● **What is expected**
Would you restate, exactly as they appear, the lines from the one containing "Task: Click the magnifying glass search icon" through the end of the data below?

● **Input material**
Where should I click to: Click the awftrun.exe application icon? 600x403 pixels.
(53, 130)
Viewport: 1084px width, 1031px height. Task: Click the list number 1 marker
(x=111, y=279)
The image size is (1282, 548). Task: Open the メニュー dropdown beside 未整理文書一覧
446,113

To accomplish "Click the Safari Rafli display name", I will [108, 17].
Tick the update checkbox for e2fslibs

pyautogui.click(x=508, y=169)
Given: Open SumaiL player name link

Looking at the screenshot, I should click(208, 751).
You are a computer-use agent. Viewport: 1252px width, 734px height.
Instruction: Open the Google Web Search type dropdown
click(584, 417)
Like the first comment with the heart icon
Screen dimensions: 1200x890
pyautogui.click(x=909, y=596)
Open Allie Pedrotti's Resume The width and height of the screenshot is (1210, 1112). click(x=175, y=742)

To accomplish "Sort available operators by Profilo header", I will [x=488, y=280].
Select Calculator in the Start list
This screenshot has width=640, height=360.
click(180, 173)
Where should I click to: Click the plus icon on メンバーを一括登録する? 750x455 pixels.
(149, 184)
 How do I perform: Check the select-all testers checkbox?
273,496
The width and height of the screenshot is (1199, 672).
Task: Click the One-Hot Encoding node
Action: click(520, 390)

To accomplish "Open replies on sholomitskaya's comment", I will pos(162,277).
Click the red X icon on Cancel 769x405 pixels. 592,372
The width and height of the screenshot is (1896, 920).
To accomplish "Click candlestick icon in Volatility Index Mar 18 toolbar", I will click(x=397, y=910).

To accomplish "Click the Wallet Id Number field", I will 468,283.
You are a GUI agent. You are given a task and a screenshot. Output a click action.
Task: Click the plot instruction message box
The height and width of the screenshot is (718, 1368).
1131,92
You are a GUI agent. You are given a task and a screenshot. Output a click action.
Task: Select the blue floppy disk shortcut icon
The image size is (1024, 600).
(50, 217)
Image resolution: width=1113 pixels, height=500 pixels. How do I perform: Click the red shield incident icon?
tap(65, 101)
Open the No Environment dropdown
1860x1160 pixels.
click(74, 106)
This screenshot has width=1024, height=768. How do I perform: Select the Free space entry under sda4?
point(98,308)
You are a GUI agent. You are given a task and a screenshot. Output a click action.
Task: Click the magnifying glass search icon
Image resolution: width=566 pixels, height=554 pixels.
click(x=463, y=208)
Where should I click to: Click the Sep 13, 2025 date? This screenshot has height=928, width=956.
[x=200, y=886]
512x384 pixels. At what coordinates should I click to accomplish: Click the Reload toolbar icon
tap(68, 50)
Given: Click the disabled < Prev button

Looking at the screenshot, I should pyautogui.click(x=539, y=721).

● **Answer to this problem**
Task: Click the magnifying glass search icon
Image resolution: width=566 pixels, height=554 pixels.
click(x=463, y=208)
Where should I click to: Click the Sep 13, 2025 date? This screenshot has height=928, width=956.
[x=200, y=886]
512x384 pixels. At what coordinates should I click to accomplish: Click the Reload toolbar icon
tap(68, 50)
Given: Click the disabled < Prev button

Looking at the screenshot, I should pyautogui.click(x=539, y=721).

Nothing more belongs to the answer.